The most attractive feature of ENM is its simplicity and robustness. Despite reduced structural information of coarsegrained masses simply connected by harmonic springs, the combination of conventional normal modes forms an ortho normal basis set. Interestingly, global dynamics involving the collective motion could be represented through these several lowest frequency modes within the normal mode spectrum, thus dynamics behaviors of large systems such as ribosome [37] and virus capsids [38,39] that are hardly accessible by MD simulations could be elucidated by coarse-grained ENM with the advantage of computational efficiency. ENM based dynamics studies can provide the comprehensive description of functional motions in proteins, which is also consistent with experimental results. For example, Wang studied the functional motion of ribosome complex using the ENM [37]. The high correlation of motion between A-tRNA and P-tRNA indicates that their translocations would occur simultaneously. On the other hands, E-tRNA shows the weak correlation with other two tRNAs, which represents the independent exiting motion from E-site. In short, the comparison of several the lowest modes at each subunit provided the insight of the translocation mechanism in the ribosome. From these studies including other large protein cases, the beauty of ENM-based NMA is that lowest frequency modes involving the collective motions are sensitive only to structural (i.e. geometric) information, not chemical properties of proteins [40]. Therefore, ENM based NMA can be widely used for analyzing many biological problems.

As shown in (Figure 2),

Figure 2: Schematic models of protein-ligand binding. (a) Lock and key model. Since both ligand and protein structures are complementary, they fit together as a lock and a key. (b) Induced fit model. When a protein binds to a ligand, conformational change occurs, leading to the additional interaction with the ligand. (c) Pre-existing equilibrium model called MWC. Prior to the ligand-protein binding, the conformational flexibility of the protein could yield different binding-sites for various ligands

one of representative studies based on ENM is a molecular docking (ligand to protein and protein to protein) simulation [41-49]. For instance, Tobi and Bahar have showed that structural changes caused by relevant ligand binding are strongly correlated with intrinsic motions of proteins in their unbound state [48]. This work confirms, in selecting/ rearranging complex formation, the roles of a preexisting equilibrium called Monod-Wyman-Changeux model (MWC). Keskin recently enlarged this hypothesis into the enzymes and antibodies case [44]. Regardless of classes of proteins, the set of the lowest normal modes, although different combination with or without ligand, could cover the limited range of conformational states which are adequate for the structural change inbinding occurrence. The simulation results showed that an ensemble of similar conformations driven by intrinsic motions of native state could bind to different antigens or ligand. Despite MWC model leads to the more complicated complex combination than other two models (i.e. rigid adaptation and induced fit model), ENM could be utilized to restrict the number of candidates for molecular docking.

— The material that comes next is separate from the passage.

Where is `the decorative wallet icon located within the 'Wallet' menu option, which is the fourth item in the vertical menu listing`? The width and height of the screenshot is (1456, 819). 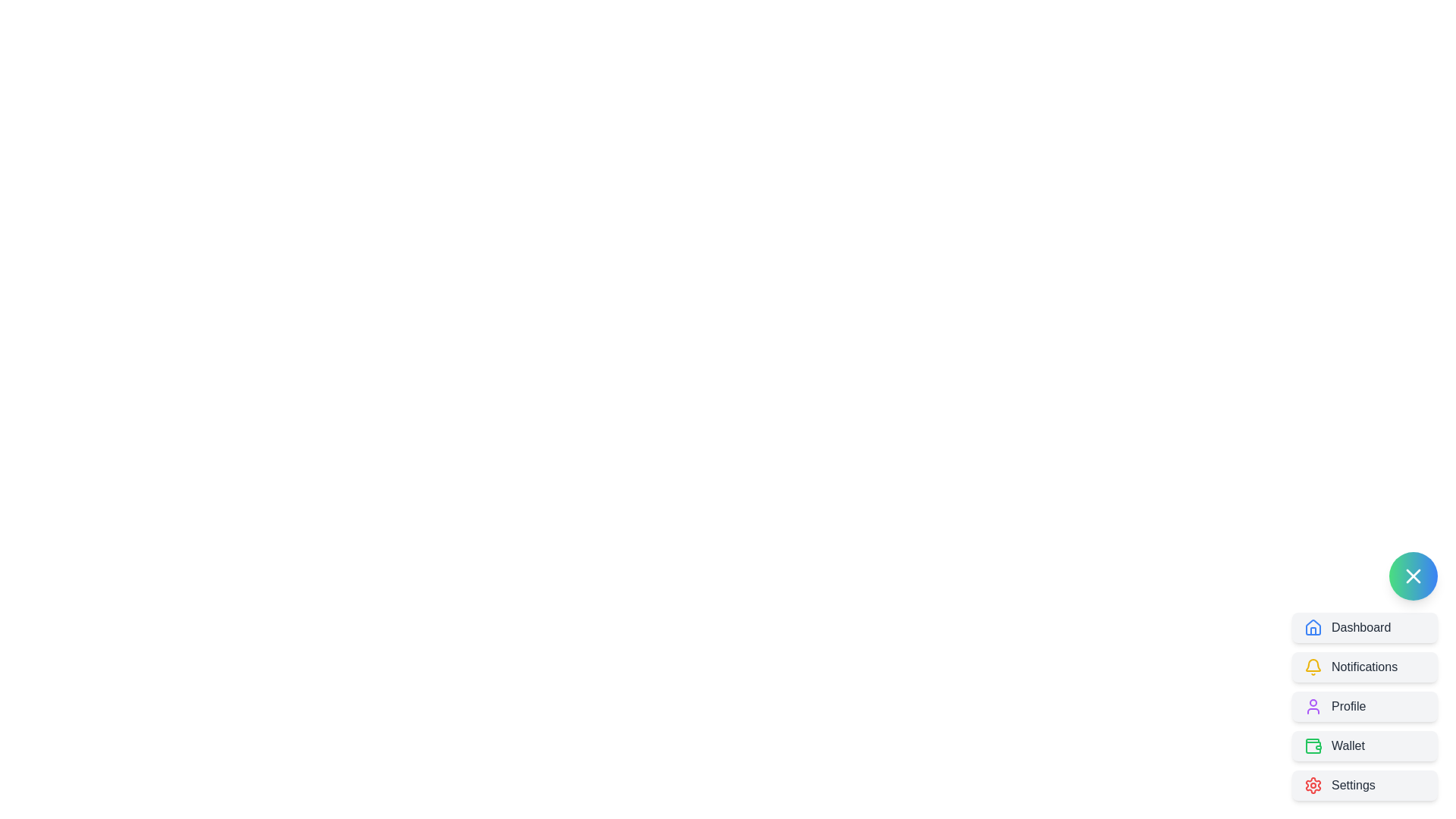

Another interesting application of ENM is the refinement of low-resolution structural data using the lowest-frequency normal modes [38,50-53]. Tama et al. have proposed the normal mode flexible fitting (NMFF) where the flexible fitting of highresolution structures into the low-resolution cryo-electron microscopy (cryo-EM) data is performed by deforming the structure along a few low-frequency normal modes [50,51]. This method enables us to build the feasible atomic structure and determines the most important mode for its functional motion. The similar methodology using a set of the lowest normal modes for refinement in low resolution of X-ray crystallography has been successively performed [54]. In order to improve the quality of low-frequency modes and remove the tip effect, a quite small set of collective variables were used as refinement parameter [55]. By focusing one assumption of harmonicity of protein motions in X-ray crystallography, the proposed refinement protocol results in improvements of the resolution, especially in case of large and mobile complexes at moderate resolutions [54]. Indeed, structure refinement based on ENM and NMA not only replaces the traditional homology modeling method based on sequence comparison to template, but also steps forward to the abundant practical needs such as drug designs [56].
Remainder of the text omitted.